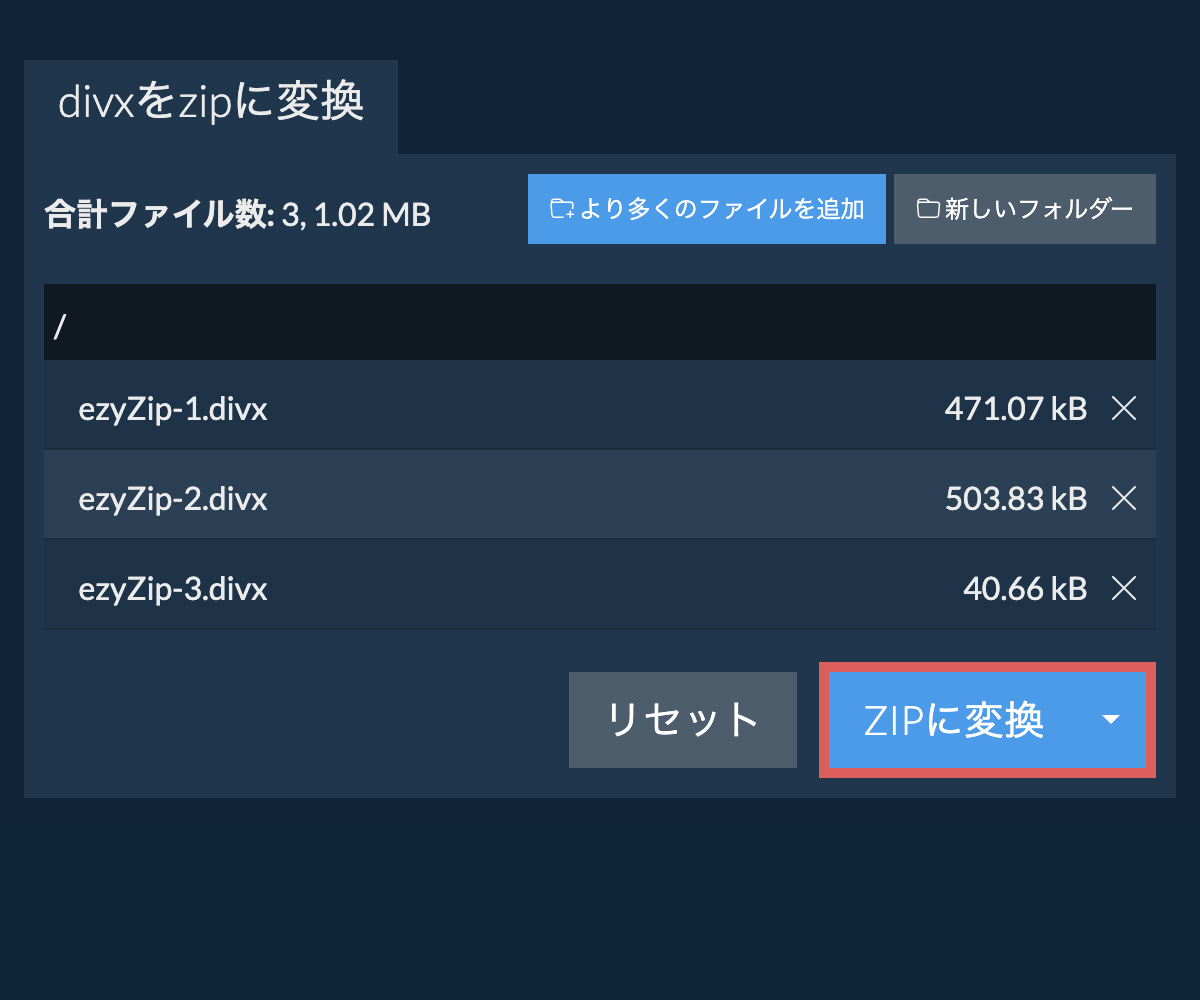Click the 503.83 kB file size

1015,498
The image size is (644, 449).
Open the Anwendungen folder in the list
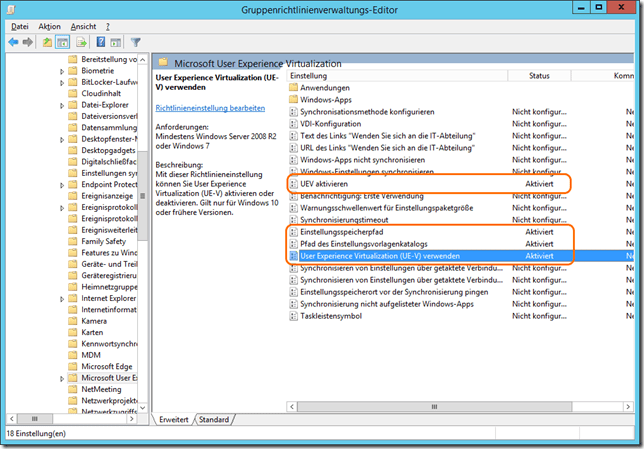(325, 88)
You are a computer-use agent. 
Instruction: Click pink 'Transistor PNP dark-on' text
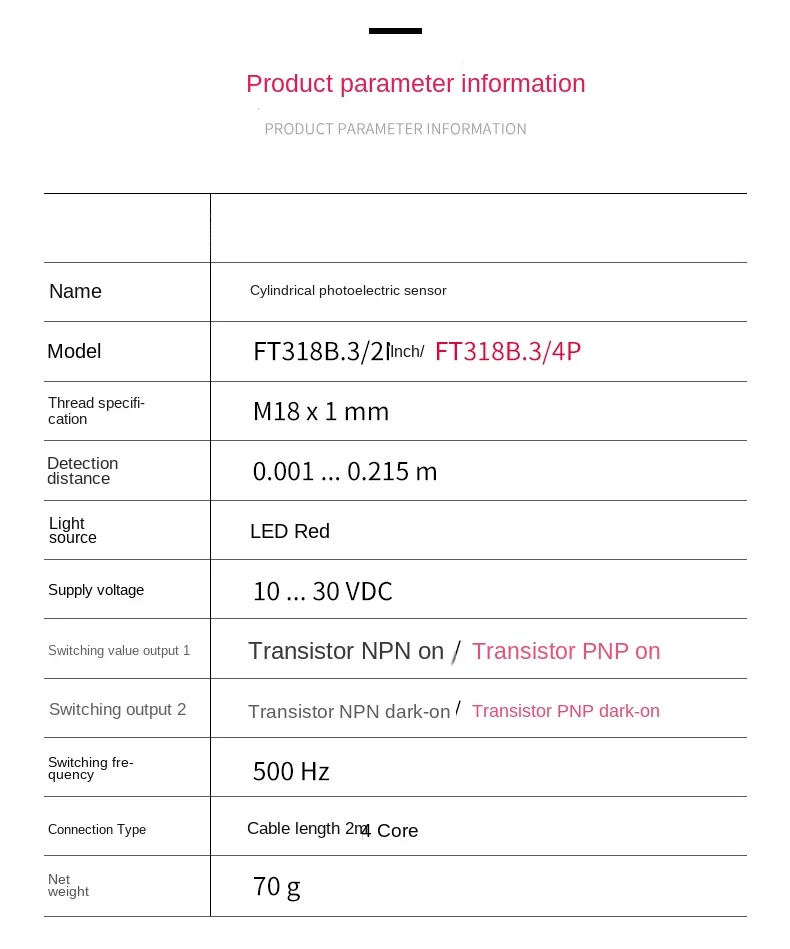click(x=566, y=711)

- WORK REQUEST -
Please print the span that begins at the line holding "You are a computer-use agent." and ends at the last line of the data, both ends included, with no pictures.

- ANSWER TO THE PROBLEM -
You are a computer-use agent. 
Instruction: Click pink 'Transistor PNP dark-on' text
click(x=566, y=711)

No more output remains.